### TASK TO COMPLETE
Reproduce exactly the lines of the material beneath, from the line that contains "Viewport: 708px width, 650px height." to the line that contains "Open the 脚本 tab", both included, and no other lines.
☆ ☆ ☆ ☆ ☆
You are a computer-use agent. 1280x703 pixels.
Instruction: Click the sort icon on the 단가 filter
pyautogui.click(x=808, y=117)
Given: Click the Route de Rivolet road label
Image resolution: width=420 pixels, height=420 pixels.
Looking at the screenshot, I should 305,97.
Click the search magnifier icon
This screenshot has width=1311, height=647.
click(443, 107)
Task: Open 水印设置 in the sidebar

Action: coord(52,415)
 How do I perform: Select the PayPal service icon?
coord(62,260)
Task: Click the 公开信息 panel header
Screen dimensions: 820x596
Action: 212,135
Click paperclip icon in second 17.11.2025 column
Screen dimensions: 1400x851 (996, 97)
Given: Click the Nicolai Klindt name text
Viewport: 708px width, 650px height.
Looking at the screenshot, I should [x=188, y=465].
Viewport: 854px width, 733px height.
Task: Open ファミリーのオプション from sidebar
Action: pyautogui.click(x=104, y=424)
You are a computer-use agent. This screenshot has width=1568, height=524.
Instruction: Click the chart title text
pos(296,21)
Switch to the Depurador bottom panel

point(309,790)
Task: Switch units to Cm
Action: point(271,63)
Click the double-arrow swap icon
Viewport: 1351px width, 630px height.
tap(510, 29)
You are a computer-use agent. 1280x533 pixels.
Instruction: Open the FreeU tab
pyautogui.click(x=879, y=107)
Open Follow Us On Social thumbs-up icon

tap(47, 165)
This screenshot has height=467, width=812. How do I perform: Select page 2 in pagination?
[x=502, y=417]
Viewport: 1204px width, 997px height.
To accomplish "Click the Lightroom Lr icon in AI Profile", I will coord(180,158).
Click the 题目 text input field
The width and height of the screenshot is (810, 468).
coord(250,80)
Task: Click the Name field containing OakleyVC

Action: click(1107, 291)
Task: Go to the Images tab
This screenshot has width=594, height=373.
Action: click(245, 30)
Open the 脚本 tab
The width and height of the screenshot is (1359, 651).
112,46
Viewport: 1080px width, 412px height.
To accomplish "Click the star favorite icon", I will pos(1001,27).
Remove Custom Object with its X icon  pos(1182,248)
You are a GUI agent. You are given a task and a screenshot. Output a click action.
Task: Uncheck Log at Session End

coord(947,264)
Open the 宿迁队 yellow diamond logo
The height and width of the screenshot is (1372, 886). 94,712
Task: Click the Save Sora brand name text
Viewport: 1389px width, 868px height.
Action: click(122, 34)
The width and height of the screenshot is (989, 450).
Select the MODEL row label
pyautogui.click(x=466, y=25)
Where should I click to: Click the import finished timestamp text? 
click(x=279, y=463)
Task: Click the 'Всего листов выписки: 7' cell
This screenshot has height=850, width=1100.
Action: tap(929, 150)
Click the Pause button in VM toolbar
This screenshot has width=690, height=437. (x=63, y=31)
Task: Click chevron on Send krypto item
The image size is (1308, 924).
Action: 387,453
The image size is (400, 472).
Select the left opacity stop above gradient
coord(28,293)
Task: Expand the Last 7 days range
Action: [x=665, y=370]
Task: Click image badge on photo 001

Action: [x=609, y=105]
☆ ☆ ☆ ☆ ☆
### RESPONSE TO THIS EXERCISE
Viewport: 708px width, 650px height.
Looking at the screenshot, I should [x=188, y=465].
Viewport: 854px width, 733px height.
Task: Open ファミリーのオプション from sidebar
Action: pyautogui.click(x=104, y=424)
You are a computer-use agent. This screenshot has width=1568, height=524.
Instruction: Click the chart title text
pos(296,21)
Switch to the Depurador bottom panel

point(309,790)
Task: Switch units to Cm
Action: point(271,63)
Click the double-arrow swap icon
Viewport: 1351px width, 630px height.
tap(510, 29)
You are a computer-use agent. 1280x533 pixels.
Instruction: Open the FreeU tab
pyautogui.click(x=879, y=107)
Open Follow Us On Social thumbs-up icon

tap(47, 165)
This screenshot has height=467, width=812. How do I perform: Select page 2 in pagination?
[x=502, y=417]
Viewport: 1204px width, 997px height.
To accomplish "Click the Lightroom Lr icon in AI Profile", I will coord(180,158).
Click the 题目 text input field
The width and height of the screenshot is (810, 468).
coord(250,80)
Task: Click the Name field containing OakleyVC

Action: click(1107, 291)
Task: Go to the Images tab
This screenshot has width=594, height=373.
Action: click(245, 30)
Open the 脚本 tab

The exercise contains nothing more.